Your browser doesn't support javascript.
loading
Real-time auditory feedback for improving gait and walking in people with Parkinson's disease: a pilot and feasibility trial.
Mayo, Nancy E; Mate, Kedar K V; Fellows, Lesley K; Morais, José A; Sharp, Madeleine; Lafontaine, Anne-Louise; Hill, Edward Ted; Dawes, Helen; Sharkh, Ahmed-Abou.
  • Mayo NE; Department of Medicine, School of Physical and Occupational Therapy, Faculty of Medicine, McGill University, Center for Outcomes Research and Evaluation (CORE), Research Institute of McGill University Health Center (MUHC), Montreal, QC, Canada. nancy.mayo@mcgill.ca.
  • Mate KKV; PhysioBiometrics Inc. Montreal, Quebec, Canada. nancy.mayo@mcgill.ca.
  • Fellows LK; PhysioBiometrics Inc. Montreal, Quebec, Canada.
  • Morais JA; Faculty of Medicine and Health Sciences, McGill University, Montreal, QC, Canada.
  • Sharp M; Faculty of Medicine and Health Sciences, McGill University, Montreal, QC, Canada.
  • Lafontaine AL; Department of Neurology and Neurosurgery, McGill University, Montreal, QC, Canada.
  • Hill ET; Department of Medicine, Division of Geriatric Medicine, McGill University, Montreal, QC, Canada.
  • Dawes H; Department of Neurology and Neurosurgery, McGill University, Montreal, QC, Canada.
  • Sharkh AA; Department of Neurology and Neurosurgery, McGill University, Montreal, QC, Canada.
Pilot Feasibility Stud ; 10(1): 115, 2024 Aug 27.
Article en En | MEDLINE | ID: mdl-39192343
ABSTRACT

BACKGROUND:

Technology is poised to bridge the gap between demand for therapies to improve gait in people with Parkinson's and available resources.

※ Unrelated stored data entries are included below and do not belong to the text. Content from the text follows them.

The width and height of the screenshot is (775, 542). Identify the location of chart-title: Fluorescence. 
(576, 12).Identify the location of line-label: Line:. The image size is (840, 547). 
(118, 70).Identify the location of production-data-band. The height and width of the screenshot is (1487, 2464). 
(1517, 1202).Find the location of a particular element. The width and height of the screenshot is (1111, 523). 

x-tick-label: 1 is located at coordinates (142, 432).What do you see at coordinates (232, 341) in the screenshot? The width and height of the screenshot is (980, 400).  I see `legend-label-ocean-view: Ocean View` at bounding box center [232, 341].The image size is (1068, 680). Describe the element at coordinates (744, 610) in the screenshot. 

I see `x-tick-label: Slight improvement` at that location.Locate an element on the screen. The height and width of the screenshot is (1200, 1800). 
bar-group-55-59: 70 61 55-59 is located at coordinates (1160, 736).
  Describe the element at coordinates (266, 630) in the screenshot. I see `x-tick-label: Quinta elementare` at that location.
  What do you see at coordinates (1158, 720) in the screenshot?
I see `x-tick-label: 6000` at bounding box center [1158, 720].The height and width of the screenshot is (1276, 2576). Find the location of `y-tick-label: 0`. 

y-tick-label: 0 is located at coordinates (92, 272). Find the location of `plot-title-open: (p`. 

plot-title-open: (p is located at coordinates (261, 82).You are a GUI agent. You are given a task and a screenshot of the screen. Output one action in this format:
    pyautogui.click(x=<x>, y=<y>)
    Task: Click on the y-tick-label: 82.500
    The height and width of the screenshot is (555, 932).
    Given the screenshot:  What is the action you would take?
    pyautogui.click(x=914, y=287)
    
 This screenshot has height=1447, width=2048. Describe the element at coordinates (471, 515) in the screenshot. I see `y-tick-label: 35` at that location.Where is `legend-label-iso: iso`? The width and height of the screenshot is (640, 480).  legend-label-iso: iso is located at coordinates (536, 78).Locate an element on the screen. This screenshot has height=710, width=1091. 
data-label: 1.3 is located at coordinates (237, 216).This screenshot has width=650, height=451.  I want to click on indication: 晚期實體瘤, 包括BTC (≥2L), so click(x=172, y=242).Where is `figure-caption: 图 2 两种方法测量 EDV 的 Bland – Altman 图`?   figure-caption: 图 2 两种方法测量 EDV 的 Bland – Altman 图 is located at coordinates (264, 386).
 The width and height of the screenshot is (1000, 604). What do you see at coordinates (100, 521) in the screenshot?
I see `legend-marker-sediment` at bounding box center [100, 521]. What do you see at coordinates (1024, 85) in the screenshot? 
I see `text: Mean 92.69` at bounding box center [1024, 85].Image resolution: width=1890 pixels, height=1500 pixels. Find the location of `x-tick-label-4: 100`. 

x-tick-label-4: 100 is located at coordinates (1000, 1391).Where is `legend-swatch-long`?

A wearable sensor, Heel2Toe™, a small device that attaches to the side of the shoe and gives a sound each time the person starts their step with a strong heel strike, has been developed and pre-tested by a team at McGill University. The objective of this study was to estimate feasibility and efficacy potential of the Heel2Toe™ sensor in changing walking capacity and gait pattern in people with Parkinson's.

METHODS:

A pilot study was carried out involving 27 people with Parkinson's randomized 21 to train with the Heel2Toe[TM] sensor and or to train with recommendations from a gait-related workbook.

RESULTS:

A total of 21 completed the 3-month evaluation, 14 trained with the Heel2Toe[TM] sensor, and 7 trained with the workbook. Thirteen of 14 people in the Heel2Toe group improved over measurement error on the primary outcome, the 6-Minute Walk Test, (mean change 66.4 m) and 0 of the 7 in the Workbook group (mean change - 19.4 m) 4 of 14 in the Heel2Toe group made reliable change and 0 of 7 in the Workbook group. Improvements in walking distance were accompanied by improvements in gait quality. Forty percent of participants in the intervention group were strongly satisfied with their technology experience and an additional 37% were satisfied.

CONCLUSIONS:

Despite some technological difficulties, feasibility and efficacy potential of the Heel2Toe sensor in improving gait in people with Parkinson's was supported.